[[ Entries provided, beginning ]]

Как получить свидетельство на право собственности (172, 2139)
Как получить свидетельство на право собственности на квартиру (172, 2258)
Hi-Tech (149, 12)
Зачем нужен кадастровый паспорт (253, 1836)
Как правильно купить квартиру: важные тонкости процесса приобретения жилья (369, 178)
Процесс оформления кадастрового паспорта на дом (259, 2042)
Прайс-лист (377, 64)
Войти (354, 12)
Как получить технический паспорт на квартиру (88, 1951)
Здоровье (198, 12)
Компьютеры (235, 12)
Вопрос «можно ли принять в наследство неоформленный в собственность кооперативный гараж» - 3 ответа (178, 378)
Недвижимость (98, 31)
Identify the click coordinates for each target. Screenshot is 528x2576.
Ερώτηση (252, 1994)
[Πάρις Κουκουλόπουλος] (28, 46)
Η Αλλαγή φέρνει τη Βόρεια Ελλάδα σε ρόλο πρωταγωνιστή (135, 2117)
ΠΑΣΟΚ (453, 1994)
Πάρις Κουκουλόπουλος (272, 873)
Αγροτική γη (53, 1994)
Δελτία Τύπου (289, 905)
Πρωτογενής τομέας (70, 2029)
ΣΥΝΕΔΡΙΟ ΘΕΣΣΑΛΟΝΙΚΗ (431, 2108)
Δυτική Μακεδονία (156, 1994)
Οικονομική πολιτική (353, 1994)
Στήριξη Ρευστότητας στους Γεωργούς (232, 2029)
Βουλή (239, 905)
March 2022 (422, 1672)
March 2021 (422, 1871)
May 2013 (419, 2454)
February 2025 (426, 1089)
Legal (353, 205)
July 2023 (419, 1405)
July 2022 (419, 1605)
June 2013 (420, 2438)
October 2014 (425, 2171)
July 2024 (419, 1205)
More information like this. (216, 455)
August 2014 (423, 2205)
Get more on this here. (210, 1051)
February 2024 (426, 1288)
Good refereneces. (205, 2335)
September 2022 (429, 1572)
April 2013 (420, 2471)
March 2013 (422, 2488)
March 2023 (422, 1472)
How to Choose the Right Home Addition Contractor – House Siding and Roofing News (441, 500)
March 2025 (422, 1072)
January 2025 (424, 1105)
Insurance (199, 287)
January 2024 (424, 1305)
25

[[ Entries provided, end ]]

**Exercise objective:** Given the records above, return exactly the lines starting at the line containing "Процесс оформления кадастрового" and ending at the line containing "Ερώτηση (252, 1994)", including both.

**Output:**
Процесс оформления кадастрового паспорта на дом (259, 2042)
Прайс-лист (377, 64)
Войти (354, 12)
Как получить технический паспорт на квартиру (88, 1951)
Здоровье (198, 12)
Компьютеры (235, 12)
Вопрос «можно ли принять в наследство неоформленный в собственность кооперативный гараж» - 3 ответа (178, 378)
Недвижимость (98, 31)
Identify the click coordinates for each target. Screenshot is 528x2576.
Ερώτηση (252, 1994)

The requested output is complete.